Just inside the door at Robischon is one of the earliest explorations of the "Over the River" idea, a 1992 drawing titled "The River." The river depicted is generic, with no sense of the American West--"It could be in Bulgaria," notes gallery director Jim Robischon. But the drawing does lay out Christo and Jeanne-Claude's concept in a fairly straightforward manner. Steel cables are suspended from one bank of the river to the other; the cables hold fabric panels high enough above the river so that visitors can walk along the river under the fabric. Unlike many of the couple's works, then, "Over the River" is meant to be seen from both above and below.

All the other pieces in the gallery's front space refer to specific rivers in the West, including the Rio Grande in New Mexico and the Payette in Idaho. Mostly, though, the exhibit focuses on the Arkansas, which appears in twelve of the eighteen "Over the River" items. The most important of these are two large, horizontal diptychs, "Arkansas River (Ref. #7)" and "Arkansas River (Ref. #10)." In the top panel of each, a pair of photos sits next to an enlarged detail of a topographic map; in the bottom panel, a large drawing depicts the river.

These two pieces display Christo's influential aesthetic. His casual and expressive drawing style has been widely imitated, and today works like these are everywhere, as many artists combine maps, photos, drawings and handwritten text. But it was Christo who pioneered the approach.

In addition to the "Over the River" pieces, Robischon also features several works from an earlier, not-yet-built Christo effort: "The Gates," a proposal for New York City's Central Park. This piece will be made up of rectangular steel gates hung with yellow fabric that will be placed along 26 miles of footpaths in the park. According to the artists' statement, "The Gates" will take advantage of the organic design of the paths and the work will seem like a "golden river," serving as a contrast to "the geometric grid pattern of Manhattan."

Christo and Jeanne-Claude have been joined by another river-runner at Robischon--Mario Reis, a German artist known for submerging his canvases in actual rivers. Reis came up with the idea of getting his paintings wet in 1977, when, in an emotional snit, he threw a painting of the Seine into its namesake. When he retrieved the canvas, he found it covered with gray-green silt and realized he had captured the river in a way that he never could have by simply illustrating it. Since that time, Reis has embarked on an international effort to capture the color and character of the world's rivers. These "hydronomical self-portraits" consist of unstretched canvas panels to which the silt of the river has adhered. The resulting colors, though muted, range from expected pinks and browns to less expected tones like yellow and black.

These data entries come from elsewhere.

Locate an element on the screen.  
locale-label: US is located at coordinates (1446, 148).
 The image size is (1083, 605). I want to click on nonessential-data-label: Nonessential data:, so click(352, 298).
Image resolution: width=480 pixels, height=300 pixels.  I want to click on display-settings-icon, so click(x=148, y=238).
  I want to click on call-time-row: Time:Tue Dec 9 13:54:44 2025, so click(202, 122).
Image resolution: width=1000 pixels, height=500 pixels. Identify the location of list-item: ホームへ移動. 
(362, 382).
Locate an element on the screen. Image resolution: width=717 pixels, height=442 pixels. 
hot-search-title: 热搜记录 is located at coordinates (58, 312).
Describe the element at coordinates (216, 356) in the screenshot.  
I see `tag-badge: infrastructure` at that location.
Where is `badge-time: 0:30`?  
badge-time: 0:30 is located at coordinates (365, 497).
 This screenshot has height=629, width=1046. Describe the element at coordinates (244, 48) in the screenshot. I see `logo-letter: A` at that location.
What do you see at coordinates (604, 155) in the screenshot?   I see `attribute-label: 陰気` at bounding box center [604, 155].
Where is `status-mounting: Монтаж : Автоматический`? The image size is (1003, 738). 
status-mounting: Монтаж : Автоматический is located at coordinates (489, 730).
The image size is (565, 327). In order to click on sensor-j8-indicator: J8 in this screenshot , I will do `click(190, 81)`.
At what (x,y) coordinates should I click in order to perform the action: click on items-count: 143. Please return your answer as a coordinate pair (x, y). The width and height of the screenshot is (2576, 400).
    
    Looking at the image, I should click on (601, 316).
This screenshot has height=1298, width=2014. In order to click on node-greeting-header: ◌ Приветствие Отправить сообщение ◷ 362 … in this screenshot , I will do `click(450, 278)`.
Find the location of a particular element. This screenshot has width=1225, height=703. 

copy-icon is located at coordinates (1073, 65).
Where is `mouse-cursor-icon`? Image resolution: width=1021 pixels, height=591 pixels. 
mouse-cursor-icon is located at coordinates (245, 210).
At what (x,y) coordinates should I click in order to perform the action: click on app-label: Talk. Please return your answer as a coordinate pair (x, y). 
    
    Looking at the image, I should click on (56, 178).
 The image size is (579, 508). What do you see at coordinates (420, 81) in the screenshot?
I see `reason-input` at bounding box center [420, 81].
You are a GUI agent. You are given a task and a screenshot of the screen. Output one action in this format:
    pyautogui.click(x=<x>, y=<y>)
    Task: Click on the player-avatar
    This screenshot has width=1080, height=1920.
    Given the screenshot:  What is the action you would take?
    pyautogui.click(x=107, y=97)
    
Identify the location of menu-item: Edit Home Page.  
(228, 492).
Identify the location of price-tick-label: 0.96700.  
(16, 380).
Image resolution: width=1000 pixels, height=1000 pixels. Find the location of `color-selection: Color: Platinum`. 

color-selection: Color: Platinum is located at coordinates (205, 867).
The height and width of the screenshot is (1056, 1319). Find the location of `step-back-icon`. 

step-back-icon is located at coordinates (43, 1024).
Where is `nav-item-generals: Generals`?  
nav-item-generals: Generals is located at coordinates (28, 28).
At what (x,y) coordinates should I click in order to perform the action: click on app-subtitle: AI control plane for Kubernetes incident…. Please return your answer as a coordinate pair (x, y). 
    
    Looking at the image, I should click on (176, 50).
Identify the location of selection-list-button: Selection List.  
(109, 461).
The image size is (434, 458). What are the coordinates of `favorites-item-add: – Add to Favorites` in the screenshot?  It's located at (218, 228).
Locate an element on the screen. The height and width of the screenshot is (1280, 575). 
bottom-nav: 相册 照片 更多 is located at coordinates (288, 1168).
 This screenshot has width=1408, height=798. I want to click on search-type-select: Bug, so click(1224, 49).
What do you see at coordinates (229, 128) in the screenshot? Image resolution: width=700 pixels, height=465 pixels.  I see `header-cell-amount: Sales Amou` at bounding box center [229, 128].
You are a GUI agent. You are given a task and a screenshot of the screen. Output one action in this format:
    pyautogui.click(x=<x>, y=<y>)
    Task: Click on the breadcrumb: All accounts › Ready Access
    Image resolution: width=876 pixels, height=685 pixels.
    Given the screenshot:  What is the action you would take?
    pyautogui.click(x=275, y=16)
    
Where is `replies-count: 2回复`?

And Reis isn't always content to let the rivers paint themselves. In his so-called intentional works, three of which are presented in Mario Reis: Nature Watercolors, he applies natural powdered elements such as salt and iron to the canvas himself.

Both the Reis display and the Christo/Jeanne-Claude show reflect the commitment of gallery co-directors Jim Robischon and Jennifer Duran. These artists, after all, are working at the margins of the art world and, as a result, their pieces are surely difficult to sell. In the case of Christo and Jeanne-Claude, the cost of the works is also well beyond the means of all but the wealthiest people in the city. But once again, Robischon--as it has so many times before--sees its first priority as making a cultural contribution. Call it a stream of conscience.